*Esta é um obra de ficção e qualquer semelhança com a realidade é mera coincidência*
Na biblioteca secreta no subsolo da agência dos Correios no centro do Anhangabaú, em São Paulo, Marcelo não podia acreditar no que acabara de ver pelo pequeno monitor nas mãos de Roberto. A cena era de seu amigo, Daniel, o guarda noturno da agência que também era o responsável por guardar a “cova dos leões”, como a biblioteca era chamada por eles, amarrado a uma cadeira, com a pele do rosto cheia de marcas de queimadura, sangue escorrendo pela boca e olhos roxos e feridos pelas pancadas que os dois policiais que estavam à sua frente haviam causado. Marcelo sentia um mix de ódio, tristeza e principalmente medo. Viu um dos policiais se afastar do corpo de Daniel e ligar um celular. Não podia ouvir o que falavam, pois só tinha acesso às imagens sem som.

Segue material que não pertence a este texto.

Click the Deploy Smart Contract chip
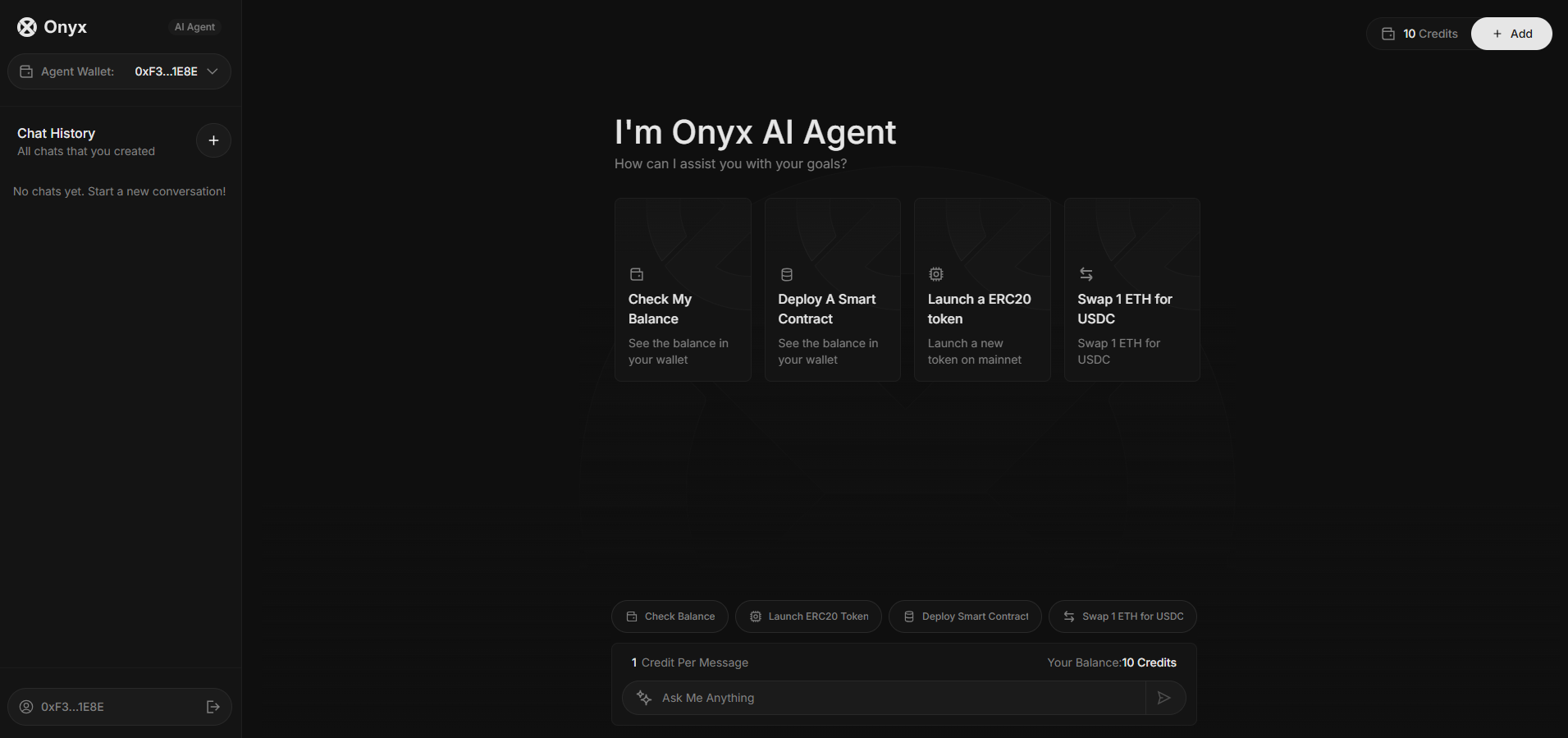The width and height of the screenshot is (1568, 738). (x=965, y=617)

O policial que estava no telefone gesticulava alguma coisa com quem quer que seja que estava no outro lado da linha. Assim que desligou o telefone, falou alguma coisa para o parceiro, o mesmo que havia jogado água fervente no rosto de Daniel. O primeiro apontou a câmera do celular para o corpo inerte na cadeira e tirou uma sequência de fotos, enquanto o segundo limpava com um pano as alças da panela que usara para ferver a água e a base do pedaço de madeira que o outro havia usado para bater no rosto do guarda noturno. Marcelo percebeu que ambos estavam limpando as suas impressões digitais. Terminada a limpeza, os dois saíram da cozinha.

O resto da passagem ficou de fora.